Upon release in Japan, Tobal No. 1 topped the Japanese sales charts. Tobal No. 1 became the ninth best-selling home video game of 1996 in Japan, where it sold 752,000 copies that year. The strong sales have been attributed to the inclusion of the Final Fantasy VII demo disc, a highly anticipated title at the time. The game is cited as a cult hit in North America, where it did not sell as well. It sold 99,183 copies in the United States, bringing total sales to copies in Japan and the United States.

The game received mostly positive reviews. Famitsu magazine gave a score of 31 out of 40. A Next Generation critic said that it "establishes itself as a major player in an established genre ... with its innovative gameplay and unique graphic approach." He especially praised the control interface, the deep counter system, the unrestricted 3D movement, and the intuitive controls for all of these elements. His one criticism was that the opponent AI is too simplistic to make single-player anywhere near as enjoyable as the multiplayer mode. Bruised Lee of GamePro was less enthusiastic about the controls, saying they take time to master. He concluded the game is outclassed by competition such as Tekken 2 and Virtua Fighter 2, but is still worth trying due to its unique style of animation and quest mode. The four reviewers of Electronic Gaming Monthly also said the controls take getting used to, but highly praised the animation and 3D gameplay. They regarded the battle mode as the highlight but said the quest mode and Final Fantasy VII demo were nice bonuses which add to the game's value-for-money. IGN noted the game's unique graphical representation and free-ranging controls—it ran at 60 frames per second and in 640x480 resolution.
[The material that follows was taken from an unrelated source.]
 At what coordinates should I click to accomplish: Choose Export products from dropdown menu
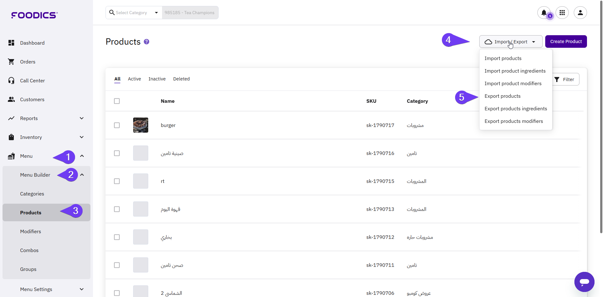tap(503, 96)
GameSpot admired the variety of fighting styles in the game's normal mode, but found the same controls worked sluggishly in the unique Quest Mode. Game Revolution found the blocking system to be confusing but called the game's quest mode the "most innovative feature since—well, bosses."

Aggregate score
| Aggregator | Score |
|---|---|
| GameRankings | 83% |

Review scores
| Publication | Score |
|---|---|
| Electronic Gaming Monthly | 8.5/10, 8.5/10, 8.5/10, 8/10 |
| Famitsu | 31/40 |
| Game Informer | 9/10 |
| Game Players | 9/10 |
| GameFan | 93/100 |
| GameRevolution | B+ |
| GameSpot | 7.4/10 |
| Hyper | 91% |
| IGN | 8.7/10 |
| Next Generation | 4/5 |
| PlayStation Official Magazine – Australia | 9/10 |
| Play | 94% |
| Dengeki PlayStation | 85/100, 85/100, 80/100, 75/100 |

==Sequel==
The game's sequel, Tobal 2, was released in 1997 for the PlayStation in Japan. A mobile phone version, titled Tobal M, was released in Japan on December 12, 2007.